DATA SUPPLIED =

═══

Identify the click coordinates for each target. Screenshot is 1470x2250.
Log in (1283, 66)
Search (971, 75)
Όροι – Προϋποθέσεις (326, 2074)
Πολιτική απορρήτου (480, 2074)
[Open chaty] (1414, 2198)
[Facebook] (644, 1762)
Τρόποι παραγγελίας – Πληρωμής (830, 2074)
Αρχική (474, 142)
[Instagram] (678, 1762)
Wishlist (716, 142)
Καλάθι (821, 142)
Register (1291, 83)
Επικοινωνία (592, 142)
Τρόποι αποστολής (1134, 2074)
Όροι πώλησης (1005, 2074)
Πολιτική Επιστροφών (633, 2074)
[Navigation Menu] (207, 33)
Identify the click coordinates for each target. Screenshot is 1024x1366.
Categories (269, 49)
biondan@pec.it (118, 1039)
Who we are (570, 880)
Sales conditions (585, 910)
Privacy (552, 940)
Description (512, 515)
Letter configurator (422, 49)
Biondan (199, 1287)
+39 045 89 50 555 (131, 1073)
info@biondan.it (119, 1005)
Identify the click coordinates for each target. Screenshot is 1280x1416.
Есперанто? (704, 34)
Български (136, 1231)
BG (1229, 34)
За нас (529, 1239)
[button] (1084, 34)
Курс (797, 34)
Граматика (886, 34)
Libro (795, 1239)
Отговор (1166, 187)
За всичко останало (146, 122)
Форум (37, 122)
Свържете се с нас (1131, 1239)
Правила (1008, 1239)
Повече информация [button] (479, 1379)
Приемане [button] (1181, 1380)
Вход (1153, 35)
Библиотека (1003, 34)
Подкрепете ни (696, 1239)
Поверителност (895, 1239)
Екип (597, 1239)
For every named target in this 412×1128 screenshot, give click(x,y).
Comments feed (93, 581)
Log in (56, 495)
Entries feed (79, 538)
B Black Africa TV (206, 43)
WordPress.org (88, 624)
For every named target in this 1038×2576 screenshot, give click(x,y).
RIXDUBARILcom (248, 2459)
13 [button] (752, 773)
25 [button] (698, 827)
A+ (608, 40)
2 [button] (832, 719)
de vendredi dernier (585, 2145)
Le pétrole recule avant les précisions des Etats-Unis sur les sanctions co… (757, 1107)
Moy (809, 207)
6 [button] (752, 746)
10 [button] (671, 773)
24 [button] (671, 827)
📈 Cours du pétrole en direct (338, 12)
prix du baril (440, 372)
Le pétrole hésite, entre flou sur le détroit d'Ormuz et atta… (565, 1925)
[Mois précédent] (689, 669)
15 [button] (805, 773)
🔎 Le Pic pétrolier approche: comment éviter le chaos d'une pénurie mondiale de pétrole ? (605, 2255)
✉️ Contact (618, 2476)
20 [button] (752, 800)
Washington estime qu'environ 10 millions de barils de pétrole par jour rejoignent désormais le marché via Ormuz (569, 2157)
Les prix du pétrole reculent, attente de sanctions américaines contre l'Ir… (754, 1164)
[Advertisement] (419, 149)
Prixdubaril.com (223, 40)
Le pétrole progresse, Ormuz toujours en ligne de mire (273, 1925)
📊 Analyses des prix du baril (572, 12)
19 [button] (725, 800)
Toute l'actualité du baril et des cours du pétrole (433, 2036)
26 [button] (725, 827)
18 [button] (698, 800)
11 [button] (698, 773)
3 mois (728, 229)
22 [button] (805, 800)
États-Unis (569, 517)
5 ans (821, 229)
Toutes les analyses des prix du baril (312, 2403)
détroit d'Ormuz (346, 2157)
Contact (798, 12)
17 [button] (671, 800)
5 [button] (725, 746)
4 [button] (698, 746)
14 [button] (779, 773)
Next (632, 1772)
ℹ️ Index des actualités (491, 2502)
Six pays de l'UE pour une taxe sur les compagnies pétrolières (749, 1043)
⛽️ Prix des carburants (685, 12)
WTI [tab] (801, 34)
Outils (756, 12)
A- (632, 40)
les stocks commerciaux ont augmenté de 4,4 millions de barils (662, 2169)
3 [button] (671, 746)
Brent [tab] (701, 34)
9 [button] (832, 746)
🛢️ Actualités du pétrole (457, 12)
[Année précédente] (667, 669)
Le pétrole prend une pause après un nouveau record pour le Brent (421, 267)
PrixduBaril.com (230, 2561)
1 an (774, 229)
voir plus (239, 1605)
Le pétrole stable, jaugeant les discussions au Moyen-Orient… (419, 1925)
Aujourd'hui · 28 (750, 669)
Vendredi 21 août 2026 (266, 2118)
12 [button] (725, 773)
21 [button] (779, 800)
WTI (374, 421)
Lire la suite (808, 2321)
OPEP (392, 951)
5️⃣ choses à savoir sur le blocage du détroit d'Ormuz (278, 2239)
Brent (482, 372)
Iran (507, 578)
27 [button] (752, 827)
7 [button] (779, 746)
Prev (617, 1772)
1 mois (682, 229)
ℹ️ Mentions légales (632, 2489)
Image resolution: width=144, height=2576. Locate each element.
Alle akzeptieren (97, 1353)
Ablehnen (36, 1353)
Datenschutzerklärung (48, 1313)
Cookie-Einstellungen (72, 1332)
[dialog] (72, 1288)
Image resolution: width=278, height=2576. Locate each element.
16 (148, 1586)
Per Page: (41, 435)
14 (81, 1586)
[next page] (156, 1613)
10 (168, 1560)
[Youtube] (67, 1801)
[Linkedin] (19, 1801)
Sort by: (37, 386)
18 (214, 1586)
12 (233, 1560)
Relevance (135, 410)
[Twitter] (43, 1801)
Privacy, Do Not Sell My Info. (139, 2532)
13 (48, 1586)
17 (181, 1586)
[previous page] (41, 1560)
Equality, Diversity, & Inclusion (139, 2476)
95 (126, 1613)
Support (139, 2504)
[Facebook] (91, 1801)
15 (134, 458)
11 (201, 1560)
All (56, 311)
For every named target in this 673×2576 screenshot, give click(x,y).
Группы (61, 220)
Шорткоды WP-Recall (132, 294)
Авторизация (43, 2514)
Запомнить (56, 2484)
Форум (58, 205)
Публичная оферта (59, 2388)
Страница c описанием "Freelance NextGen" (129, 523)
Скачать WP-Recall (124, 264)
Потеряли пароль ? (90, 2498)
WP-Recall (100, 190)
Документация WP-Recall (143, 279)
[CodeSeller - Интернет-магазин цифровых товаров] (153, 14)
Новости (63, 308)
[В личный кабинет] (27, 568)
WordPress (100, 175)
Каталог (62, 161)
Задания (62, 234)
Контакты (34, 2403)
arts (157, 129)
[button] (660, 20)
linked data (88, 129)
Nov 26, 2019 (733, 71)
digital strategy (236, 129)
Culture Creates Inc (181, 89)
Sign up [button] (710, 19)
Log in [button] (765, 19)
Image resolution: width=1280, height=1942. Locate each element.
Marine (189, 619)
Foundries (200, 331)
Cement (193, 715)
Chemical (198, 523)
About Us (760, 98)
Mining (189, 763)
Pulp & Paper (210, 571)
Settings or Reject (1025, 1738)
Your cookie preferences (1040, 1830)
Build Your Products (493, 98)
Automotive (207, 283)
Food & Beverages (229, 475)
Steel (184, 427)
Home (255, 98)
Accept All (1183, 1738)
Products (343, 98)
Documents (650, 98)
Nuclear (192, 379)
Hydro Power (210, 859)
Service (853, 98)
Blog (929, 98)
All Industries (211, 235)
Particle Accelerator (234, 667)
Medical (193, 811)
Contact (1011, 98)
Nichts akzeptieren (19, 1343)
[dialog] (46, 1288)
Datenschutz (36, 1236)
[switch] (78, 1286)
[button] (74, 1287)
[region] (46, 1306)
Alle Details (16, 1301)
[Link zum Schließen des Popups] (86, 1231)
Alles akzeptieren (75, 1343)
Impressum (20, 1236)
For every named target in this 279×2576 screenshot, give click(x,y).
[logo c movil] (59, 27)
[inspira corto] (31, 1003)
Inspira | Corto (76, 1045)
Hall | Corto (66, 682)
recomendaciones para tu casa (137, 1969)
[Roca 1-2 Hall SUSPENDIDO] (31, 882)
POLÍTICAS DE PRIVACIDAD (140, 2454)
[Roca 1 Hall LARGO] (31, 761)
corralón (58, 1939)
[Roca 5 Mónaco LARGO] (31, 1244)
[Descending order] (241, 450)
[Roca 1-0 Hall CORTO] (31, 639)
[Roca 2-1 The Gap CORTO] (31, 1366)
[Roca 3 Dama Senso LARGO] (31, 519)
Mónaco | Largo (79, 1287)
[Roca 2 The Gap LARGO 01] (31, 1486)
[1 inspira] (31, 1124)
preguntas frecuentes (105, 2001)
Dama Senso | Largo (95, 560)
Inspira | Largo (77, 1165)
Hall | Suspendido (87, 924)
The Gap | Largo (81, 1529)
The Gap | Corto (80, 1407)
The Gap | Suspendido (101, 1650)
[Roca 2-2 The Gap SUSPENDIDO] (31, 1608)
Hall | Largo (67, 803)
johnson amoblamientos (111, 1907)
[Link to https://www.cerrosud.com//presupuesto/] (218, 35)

═══

EXERCISE REQUIREMENTS = Could you restate word for word the lines above from the one containing "Граматика (886, 34)" through the one containing "Washington estime qu'environ", both included, and nothing else?

RESPONSE TO THE TASK =
Граматика (886, 34)
Libro (795, 1239)
Отговор (1166, 187)
За всичко останало (146, 122)
Форум (37, 122)
Свържете се с нас (1131, 1239)
Правила (1008, 1239)
Повече информация [button] (479, 1379)
Приемане [button] (1181, 1380)
Вход (1153, 35)
Библиотека (1003, 34)
Подкрепете ни (696, 1239)
Поверителност (895, 1239)
Екип (597, 1239)
For every named target in this 412×1128 screenshot, give click(x,y).
Comments feed (93, 581)
Log in (56, 495)
Entries feed (79, 538)
B Black Africa TV (206, 43)
WordPress.org (88, 624)
For every named target in this 1038×2576 screenshot, give click(x,y).
RIXDUBARILcom (248, 2459)
13 [button] (752, 773)
25 [button] (698, 827)
A+ (608, 40)
2 [button] (832, 719)
de vendredi dernier (585, 2145)
Le pétrole recule avant les précisions des Etats-Unis sur les sanctions co… (757, 1107)
Moy (809, 207)
6 [button] (752, 746)
10 [button] (671, 773)
24 [button] (671, 827)
📈 Cours du pétrole en direct (338, 12)
prix du baril (440, 372)
Le pétrole hésite, entre flou sur le détroit d'Ormuz et atta… (565, 1925)
[Mois précédent] (689, 669)
15 [button] (805, 773)
🔎 Le Pic pétrolier approche: comment éviter le chaos d'une pénurie mondiale de pétrole ? (605, 2255)
✉️ Contact (618, 2476)
20 [button] (752, 800)
Washington estime qu'environ 10 millions de barils de pétrole par jour rejoignent désormais le marché via Ormuz (569, 2157)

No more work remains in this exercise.